Examining Executive Power
Professor Jed Shugerman leverages legal history expertise to advocate for checks on the executive branch.

Examining Executive Power
Professor Jed Shugerman leverages legal history expertise to advocate for checks on the executive branch.
Jed Handelsman Shugerman realized he wanted to be a law professor and a legal historian soon after starting law school. “I continued to find the historical questions—the social and political context, the legal realist perspective—the most important and interesting,” he shares, “and I discovered that many of the law professors on the faculty were filing historical amicus briefs in Supreme Court cases and writing historical articles with immediate legal significance.”

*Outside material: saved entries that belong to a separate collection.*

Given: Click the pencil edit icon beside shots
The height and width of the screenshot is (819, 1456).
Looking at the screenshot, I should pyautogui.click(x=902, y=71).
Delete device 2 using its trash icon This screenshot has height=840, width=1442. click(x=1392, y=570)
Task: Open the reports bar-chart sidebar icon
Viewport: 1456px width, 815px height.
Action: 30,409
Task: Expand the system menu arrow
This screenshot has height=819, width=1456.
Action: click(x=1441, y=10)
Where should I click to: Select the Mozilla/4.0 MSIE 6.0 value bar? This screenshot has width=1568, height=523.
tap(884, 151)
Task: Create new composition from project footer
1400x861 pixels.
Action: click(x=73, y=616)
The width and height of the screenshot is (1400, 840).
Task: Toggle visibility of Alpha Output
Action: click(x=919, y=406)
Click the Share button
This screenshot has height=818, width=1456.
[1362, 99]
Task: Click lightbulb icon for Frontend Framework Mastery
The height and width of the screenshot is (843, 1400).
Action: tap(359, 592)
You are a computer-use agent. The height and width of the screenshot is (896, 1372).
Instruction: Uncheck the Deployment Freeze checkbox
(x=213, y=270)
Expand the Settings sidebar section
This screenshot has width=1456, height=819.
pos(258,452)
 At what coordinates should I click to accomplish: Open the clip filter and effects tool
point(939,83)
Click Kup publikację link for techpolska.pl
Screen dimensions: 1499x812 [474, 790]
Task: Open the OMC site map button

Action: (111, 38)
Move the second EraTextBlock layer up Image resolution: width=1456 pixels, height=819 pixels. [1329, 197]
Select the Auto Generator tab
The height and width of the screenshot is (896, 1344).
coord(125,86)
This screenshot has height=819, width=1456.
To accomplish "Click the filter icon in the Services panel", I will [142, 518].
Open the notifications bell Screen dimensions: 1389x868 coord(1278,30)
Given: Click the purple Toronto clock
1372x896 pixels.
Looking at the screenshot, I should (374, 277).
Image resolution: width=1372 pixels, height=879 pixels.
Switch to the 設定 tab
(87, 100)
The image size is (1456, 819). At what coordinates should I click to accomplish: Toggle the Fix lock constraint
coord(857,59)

Shugerman joins Boston University as professor of law and Joseph Lipsitt Scholar. He is coauthor of amicus briefs on the history of presidential power, the Emoluments Clauses, the Appointments Clause, the First Amendment rights of elected judges, and the due process problems of elected judges in death penalty cases. Most recently, Shugerman filed an amicus brief in SEC v. Jarkesy, focusing on the question of presidential power. He also wrote a series of op-eds and essays about the Trump investigations and impeachments for the New York Times, the Washington Post, Slate, the Atlantic, Politico, and other publications. Prior to joining BU Law, he taught at Fordham Law School for seven years, one of which was spent as a visiting professor at BU Law. He teaches Torts, Civil Procedure, Administrative Law, Statutory Interpretation, and Federal Courts, in addition to re-starting the Clark Legal History Colloquium this spring.
I continued to find the historical questions—the social and political context, the legal realist perspective—the most important and interesting [in law school].
Shugerman received his BA, JD, and PhD in history from Yale. In between college and law school, he lived in Israel for two years, studying Jewish law and interning with Rabbis for Human Rights, assisting Israeli Arabs and West Bank Palestinians in protecting their property rights. While at Yale Law School, he worked on death penalty cases and “discovered that one could be a legal historian doing interesting intellectual work with real-world relevance.” Shugerman continues, “I decided to work on a joint JD/PhD, and my dissertation research emerged from my death penalty defense work.” Shugerman published his dissertation as The People’s Courts (Harvard University Press 2012), tracing the rise of judicial elections, judicial review, and the influence of money and parties in American courts. This year, he is drawing on that research as an expert assisting the NAACP’s defense of African American voting rights in Jackson, Mississippi.
Shugerman’s upcoming book projects are shaped by his experience with clinical death penalty defense work and prisoners’ rights litigation as a law student and a graduate student. One book, tentatively titled A Faithful President: The Founders vs. the Originalists, focuses on the Roberts Court’s “unitary executive theory”—the theory that the president has unconditional powers beyond the checks and balances of the other branches—as a case study of originalism overreach. Drawing on new historical evidence and re-interpretations of misunderstood evidence, he puts the presidency in the context of fiduciary duties of good faith, loyalty, and public accountability, with practical legal consequences for constitutional law, administrative law, civil rights law, and the law of national security.
The second book project, titled The Rise of the Prosecutor Politicians: Race, War, and Mass Incarceration, also examines power dynamics. Shugerman illustrates how prosecutors influenced political campaigns in the mid-twentieth century. He points out that prosecutors’ increased leverage in the late twentieth century caused the rates of arrests to prosecution to double, leading to mass incarceration.
Outside of work, Shugerman contributes to his local community through the Newton-Brookline Asylum Resettlement Coalition, an interfaith group assisting asylum seekers in the greater Boston area. He also enjoys spending time with family through sports, movies, “long dramatic television series,” and travel. Shugerman is a third baseman in a local synagogue softball league (though he confesses that his arm isn’t what it once was). He writes about law, history, politics, and sports on Shugerblog.com. He advises BU Law students, “Find balance—whatever balance means to you. Keep in touch with old friends, make new friends, and find mentors.”